# Work to do
Could you write out the stretch of the listing below from the line containing "TV텐 (511, 52)" through the line containing "川崎仲見世通店 (167, 2222)", both ends included and every line in between kept, adding 51 to each number in the coordinates and leaving out all other lines?

§ §

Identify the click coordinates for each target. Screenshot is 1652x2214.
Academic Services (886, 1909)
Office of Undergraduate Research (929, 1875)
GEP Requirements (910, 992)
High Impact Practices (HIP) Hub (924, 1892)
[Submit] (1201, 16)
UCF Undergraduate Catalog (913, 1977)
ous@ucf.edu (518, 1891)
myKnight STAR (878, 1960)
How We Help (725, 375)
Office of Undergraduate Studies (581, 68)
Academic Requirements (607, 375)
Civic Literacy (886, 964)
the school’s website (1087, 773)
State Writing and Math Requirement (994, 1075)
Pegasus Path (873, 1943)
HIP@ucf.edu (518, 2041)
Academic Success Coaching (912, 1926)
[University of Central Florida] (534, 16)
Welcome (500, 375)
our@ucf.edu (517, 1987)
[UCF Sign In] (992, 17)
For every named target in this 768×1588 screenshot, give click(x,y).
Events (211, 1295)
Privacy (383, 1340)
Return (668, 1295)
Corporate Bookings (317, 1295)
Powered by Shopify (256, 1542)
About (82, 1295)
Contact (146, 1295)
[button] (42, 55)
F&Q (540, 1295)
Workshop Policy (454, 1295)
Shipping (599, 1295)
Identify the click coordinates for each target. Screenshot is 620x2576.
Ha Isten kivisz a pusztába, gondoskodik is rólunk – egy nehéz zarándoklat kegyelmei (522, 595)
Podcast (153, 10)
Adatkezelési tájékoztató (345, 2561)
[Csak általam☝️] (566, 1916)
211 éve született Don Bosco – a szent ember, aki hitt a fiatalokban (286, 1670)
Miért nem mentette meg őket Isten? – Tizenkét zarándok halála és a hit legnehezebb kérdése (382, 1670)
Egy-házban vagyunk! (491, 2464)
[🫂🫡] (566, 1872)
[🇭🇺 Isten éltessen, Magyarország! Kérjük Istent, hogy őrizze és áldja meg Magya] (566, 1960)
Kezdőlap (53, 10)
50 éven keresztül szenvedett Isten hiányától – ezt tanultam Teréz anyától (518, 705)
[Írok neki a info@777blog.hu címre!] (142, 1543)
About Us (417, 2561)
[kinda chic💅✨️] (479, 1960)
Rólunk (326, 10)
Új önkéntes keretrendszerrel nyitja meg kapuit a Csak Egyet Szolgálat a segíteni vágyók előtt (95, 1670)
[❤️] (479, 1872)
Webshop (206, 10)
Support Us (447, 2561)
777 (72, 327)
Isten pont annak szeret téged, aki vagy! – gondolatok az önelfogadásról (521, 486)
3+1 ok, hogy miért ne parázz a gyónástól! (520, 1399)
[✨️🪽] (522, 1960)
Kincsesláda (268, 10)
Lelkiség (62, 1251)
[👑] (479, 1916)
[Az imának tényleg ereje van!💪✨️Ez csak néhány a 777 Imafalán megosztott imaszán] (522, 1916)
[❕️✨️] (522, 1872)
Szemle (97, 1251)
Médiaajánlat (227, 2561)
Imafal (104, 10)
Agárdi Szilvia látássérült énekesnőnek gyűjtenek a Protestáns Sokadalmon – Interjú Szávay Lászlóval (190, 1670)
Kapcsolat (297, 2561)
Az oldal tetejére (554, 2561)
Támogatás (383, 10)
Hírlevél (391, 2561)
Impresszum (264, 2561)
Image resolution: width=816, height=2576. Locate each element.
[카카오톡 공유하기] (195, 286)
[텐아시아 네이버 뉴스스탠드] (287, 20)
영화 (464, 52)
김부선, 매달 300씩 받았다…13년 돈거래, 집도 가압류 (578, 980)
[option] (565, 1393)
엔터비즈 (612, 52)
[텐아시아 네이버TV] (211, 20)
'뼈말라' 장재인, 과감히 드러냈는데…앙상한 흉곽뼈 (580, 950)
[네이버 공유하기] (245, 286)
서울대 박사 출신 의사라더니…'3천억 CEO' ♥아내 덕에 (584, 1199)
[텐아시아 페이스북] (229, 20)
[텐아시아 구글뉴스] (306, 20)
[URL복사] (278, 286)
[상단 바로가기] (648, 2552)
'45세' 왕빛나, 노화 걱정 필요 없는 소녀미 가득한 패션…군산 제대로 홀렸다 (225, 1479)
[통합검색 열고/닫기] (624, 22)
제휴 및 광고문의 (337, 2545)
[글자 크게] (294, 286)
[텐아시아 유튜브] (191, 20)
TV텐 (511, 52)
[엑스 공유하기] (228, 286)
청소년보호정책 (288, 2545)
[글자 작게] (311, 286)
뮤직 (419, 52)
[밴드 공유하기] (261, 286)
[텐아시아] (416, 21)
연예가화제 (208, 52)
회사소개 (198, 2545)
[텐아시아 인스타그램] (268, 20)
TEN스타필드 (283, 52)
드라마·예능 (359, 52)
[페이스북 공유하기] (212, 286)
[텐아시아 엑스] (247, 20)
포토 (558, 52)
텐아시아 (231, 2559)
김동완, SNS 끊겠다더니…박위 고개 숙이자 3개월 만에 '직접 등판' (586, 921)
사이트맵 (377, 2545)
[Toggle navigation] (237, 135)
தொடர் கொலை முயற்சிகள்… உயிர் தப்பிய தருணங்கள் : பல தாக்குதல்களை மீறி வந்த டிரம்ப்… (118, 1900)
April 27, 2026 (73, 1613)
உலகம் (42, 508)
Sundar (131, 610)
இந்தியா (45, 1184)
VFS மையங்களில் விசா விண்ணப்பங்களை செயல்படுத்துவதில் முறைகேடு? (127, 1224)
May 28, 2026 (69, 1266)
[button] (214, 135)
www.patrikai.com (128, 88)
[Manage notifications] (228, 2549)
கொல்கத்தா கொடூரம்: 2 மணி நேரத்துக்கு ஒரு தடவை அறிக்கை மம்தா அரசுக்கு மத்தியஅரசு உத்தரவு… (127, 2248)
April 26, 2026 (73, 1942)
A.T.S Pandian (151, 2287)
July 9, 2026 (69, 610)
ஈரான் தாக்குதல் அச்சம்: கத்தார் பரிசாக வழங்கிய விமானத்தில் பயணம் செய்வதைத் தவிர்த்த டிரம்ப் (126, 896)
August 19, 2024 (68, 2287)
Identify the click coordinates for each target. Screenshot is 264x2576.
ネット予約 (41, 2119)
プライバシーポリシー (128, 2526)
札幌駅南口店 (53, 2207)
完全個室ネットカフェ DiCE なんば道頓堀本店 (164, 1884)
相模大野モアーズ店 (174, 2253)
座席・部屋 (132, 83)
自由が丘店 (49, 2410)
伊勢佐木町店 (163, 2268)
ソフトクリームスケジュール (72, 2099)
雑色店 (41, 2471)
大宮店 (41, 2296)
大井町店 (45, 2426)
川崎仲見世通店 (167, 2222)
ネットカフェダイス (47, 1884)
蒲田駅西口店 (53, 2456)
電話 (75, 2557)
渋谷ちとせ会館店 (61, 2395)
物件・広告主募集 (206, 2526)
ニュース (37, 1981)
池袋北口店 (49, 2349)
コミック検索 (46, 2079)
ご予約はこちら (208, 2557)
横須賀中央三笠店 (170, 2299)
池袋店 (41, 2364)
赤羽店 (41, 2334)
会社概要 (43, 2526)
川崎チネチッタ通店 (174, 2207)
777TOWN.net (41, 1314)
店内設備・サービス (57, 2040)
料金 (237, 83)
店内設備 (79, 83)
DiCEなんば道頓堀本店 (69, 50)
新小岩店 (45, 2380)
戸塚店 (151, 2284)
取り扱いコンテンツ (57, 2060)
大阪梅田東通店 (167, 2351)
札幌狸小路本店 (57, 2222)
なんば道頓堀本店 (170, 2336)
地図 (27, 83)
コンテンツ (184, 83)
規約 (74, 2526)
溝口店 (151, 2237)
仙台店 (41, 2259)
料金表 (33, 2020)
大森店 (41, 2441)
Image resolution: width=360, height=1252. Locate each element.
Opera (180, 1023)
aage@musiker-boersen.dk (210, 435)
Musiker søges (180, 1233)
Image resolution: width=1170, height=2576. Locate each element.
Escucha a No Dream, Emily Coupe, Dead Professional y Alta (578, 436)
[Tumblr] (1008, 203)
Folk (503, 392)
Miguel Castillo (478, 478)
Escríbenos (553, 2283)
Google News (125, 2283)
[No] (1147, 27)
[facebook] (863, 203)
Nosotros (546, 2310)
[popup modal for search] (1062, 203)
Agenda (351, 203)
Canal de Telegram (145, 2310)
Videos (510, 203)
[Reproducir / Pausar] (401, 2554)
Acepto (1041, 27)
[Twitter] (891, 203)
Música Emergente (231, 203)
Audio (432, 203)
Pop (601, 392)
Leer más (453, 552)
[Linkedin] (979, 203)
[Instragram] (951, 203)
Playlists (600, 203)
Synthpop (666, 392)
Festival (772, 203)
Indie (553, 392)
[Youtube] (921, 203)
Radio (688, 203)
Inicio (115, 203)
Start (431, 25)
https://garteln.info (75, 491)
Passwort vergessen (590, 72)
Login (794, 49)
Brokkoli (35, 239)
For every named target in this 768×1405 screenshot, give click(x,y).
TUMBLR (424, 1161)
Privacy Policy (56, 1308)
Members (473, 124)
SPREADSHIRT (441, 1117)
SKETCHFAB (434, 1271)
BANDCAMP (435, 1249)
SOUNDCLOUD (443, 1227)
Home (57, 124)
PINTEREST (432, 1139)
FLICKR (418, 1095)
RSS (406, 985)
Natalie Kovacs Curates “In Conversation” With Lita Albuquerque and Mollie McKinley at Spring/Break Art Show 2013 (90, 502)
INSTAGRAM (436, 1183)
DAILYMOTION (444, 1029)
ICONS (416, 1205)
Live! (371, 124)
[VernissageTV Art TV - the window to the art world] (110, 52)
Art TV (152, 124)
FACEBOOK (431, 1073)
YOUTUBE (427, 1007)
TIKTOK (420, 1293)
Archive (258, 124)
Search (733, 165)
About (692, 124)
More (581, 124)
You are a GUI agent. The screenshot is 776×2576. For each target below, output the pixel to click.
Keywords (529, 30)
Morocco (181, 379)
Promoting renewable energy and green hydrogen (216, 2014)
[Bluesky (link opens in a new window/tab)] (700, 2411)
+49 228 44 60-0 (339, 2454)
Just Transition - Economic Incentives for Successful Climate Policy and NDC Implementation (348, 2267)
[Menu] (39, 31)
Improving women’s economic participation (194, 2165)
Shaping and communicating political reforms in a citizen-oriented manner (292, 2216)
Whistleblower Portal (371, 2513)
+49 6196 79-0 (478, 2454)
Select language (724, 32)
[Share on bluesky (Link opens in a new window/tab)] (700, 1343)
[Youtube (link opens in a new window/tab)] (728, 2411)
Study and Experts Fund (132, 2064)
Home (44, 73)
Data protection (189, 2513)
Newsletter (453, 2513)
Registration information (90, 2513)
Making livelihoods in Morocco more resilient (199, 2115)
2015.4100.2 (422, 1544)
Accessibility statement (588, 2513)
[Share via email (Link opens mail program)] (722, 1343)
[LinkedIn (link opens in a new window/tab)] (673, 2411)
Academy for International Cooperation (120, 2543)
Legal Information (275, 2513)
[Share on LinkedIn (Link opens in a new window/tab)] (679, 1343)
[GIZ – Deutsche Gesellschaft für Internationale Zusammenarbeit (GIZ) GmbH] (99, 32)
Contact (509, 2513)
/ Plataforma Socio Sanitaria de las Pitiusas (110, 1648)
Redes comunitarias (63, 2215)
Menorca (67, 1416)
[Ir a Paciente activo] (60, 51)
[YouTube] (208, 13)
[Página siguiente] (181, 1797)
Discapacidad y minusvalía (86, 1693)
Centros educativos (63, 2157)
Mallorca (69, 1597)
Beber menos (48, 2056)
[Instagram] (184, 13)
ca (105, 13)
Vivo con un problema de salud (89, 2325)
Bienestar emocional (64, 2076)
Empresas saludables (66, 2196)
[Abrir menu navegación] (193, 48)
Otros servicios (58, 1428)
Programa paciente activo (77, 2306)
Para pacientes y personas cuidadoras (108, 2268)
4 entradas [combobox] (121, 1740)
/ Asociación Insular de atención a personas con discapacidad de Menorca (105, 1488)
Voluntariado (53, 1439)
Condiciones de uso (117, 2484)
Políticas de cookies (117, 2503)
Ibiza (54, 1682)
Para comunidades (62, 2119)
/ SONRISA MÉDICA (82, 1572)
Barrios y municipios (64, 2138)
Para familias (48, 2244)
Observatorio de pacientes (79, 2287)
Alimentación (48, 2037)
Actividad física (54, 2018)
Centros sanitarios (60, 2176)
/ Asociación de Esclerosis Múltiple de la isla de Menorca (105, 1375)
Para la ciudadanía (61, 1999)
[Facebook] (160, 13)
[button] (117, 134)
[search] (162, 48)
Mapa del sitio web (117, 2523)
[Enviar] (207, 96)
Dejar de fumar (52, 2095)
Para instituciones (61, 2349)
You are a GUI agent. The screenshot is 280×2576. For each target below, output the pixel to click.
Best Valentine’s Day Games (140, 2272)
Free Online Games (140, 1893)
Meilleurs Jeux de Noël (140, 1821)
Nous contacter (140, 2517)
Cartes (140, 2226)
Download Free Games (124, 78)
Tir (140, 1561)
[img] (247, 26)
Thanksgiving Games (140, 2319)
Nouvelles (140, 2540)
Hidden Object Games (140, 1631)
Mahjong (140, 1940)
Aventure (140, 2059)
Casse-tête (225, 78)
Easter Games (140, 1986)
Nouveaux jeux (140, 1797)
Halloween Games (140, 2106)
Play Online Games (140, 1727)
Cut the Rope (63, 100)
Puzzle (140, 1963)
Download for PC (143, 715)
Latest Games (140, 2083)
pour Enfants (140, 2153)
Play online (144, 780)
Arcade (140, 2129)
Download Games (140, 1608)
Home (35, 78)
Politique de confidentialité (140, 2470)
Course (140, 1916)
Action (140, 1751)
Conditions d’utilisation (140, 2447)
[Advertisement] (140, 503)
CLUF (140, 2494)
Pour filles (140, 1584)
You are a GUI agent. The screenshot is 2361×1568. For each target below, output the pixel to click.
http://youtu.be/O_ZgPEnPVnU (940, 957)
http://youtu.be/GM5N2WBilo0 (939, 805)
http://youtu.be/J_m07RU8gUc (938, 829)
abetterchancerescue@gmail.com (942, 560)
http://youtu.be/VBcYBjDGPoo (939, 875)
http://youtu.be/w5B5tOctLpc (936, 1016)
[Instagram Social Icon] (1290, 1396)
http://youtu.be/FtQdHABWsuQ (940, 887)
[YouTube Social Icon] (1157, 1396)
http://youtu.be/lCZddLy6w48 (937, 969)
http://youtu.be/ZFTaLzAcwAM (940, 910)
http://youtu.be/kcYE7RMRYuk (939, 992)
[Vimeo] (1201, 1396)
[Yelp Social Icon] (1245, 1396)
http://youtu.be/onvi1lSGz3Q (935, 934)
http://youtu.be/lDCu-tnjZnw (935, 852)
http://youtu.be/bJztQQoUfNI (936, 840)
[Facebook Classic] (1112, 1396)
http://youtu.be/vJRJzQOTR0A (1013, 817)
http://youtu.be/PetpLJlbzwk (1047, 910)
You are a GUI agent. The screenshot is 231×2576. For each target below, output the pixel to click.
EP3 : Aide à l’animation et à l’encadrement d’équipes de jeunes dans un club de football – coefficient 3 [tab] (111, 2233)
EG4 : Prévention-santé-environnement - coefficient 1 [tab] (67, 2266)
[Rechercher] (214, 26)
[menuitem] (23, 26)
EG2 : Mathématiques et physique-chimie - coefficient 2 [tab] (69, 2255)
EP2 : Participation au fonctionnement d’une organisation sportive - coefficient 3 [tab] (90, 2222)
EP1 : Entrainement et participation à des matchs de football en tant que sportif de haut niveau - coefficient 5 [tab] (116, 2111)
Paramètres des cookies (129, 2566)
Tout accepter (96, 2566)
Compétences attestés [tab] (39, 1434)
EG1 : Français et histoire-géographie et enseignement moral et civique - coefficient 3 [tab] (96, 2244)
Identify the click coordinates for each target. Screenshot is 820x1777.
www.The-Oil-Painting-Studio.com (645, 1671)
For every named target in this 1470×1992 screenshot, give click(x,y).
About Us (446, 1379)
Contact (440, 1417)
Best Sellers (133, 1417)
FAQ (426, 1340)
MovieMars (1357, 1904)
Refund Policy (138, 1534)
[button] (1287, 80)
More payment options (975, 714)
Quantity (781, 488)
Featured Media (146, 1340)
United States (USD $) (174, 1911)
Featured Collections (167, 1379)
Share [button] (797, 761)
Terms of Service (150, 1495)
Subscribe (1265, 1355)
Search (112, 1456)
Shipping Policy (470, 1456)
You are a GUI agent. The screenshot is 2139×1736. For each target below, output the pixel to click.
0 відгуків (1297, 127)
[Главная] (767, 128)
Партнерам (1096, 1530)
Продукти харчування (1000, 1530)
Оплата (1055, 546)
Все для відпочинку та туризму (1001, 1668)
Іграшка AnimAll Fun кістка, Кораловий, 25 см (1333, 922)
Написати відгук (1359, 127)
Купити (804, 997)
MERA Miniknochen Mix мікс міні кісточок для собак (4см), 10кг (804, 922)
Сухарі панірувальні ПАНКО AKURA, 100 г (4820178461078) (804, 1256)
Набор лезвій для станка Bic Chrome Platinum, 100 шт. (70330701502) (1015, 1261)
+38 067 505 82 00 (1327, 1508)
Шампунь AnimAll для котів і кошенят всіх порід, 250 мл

§ §

# Correct response
TV텐 (562, 103)
[엑스 공유하기] (279, 337)
청소년보호정책 (339, 2596)
[글자 작게] (362, 337)
뮤직 (470, 103)
[밴드 공유하기] (312, 337)
[텐아시아] (467, 72)
연예가화제 (259, 103)
회사소개 (249, 2596)
[텐아시아 인스타그램] (319, 71)
TEN스타필드 (334, 103)
드라마·예능 (410, 103)
[페이스북 공유하기] (263, 337)
[텐아시아 엑스] (298, 71)
포토 (609, 103)
텐아시아 (282, 2610)
김동완, SNS 끊겠다더니…박위 고개 숙이자 3개월 만에 '직접 등판' (637, 972)
사이트맵 (428, 2596)
[Toggle navigation] (288, 186)
தொடர் கொலை முயற்சிகள்… உயிர் தப்பிய தருணங்கள் : பல தாக்குதல்களை மீறி வந்த டிரம்ப்… (169, 1951)
April 27, 2026 (124, 1664)
உலகம் (93, 559)
Sundar (182, 661)
இந்தியா (96, 1235)
VFS மையங்களில் விசா விண்ணப்பங்களை செயல்படுத்துவதில் முறைகேடு? (178, 1275)
May 28, 2026 (120, 1317)
[button] (265, 186)
www.patrikai.com (179, 139)
[Manage notifications] (279, 2600)
கொல்கத்தா கொடூரம்: 2 மணி நேரத்துக்கு ஒரு தடவை அறிக்கை மம்தா அரசுக்கு மத்தியஅரசு உத்தரவு… (178, 2299)
April 26, 2026 (124, 1993)
A.T.S Pandian (202, 2338)
July 9, 2026 (120, 661)
ஈரான் தாக்குதல் அச்சம்: கத்தார் பரிசாக வழங்கிய விமானத்தில் பயணம் செய்வதைத் தவிர்த்த டிரம்ப் (177, 947)
August 19, 2024 (119, 2338)
Identify the click coordinates for each target. Screenshot is 264x2576.
ネット予約 (92, 2170)
プライバシーポリシー (179, 2577)
札幌駅南口店 (104, 2258)
完全個室ネットカフェ DiCE なんば道頓堀本店 (215, 1935)
相模大野モアーズ店 (225, 2304)
座席・部屋 (183, 134)
自由が丘店 (100, 2461)
伊勢佐木町店 (214, 2319)
ソフトクリームスケジュール (123, 2150)
雑色店 (92, 2522)
大宮店 (92, 2347)
大井町店 (96, 2477)
川崎仲見世通店 (218, 2273)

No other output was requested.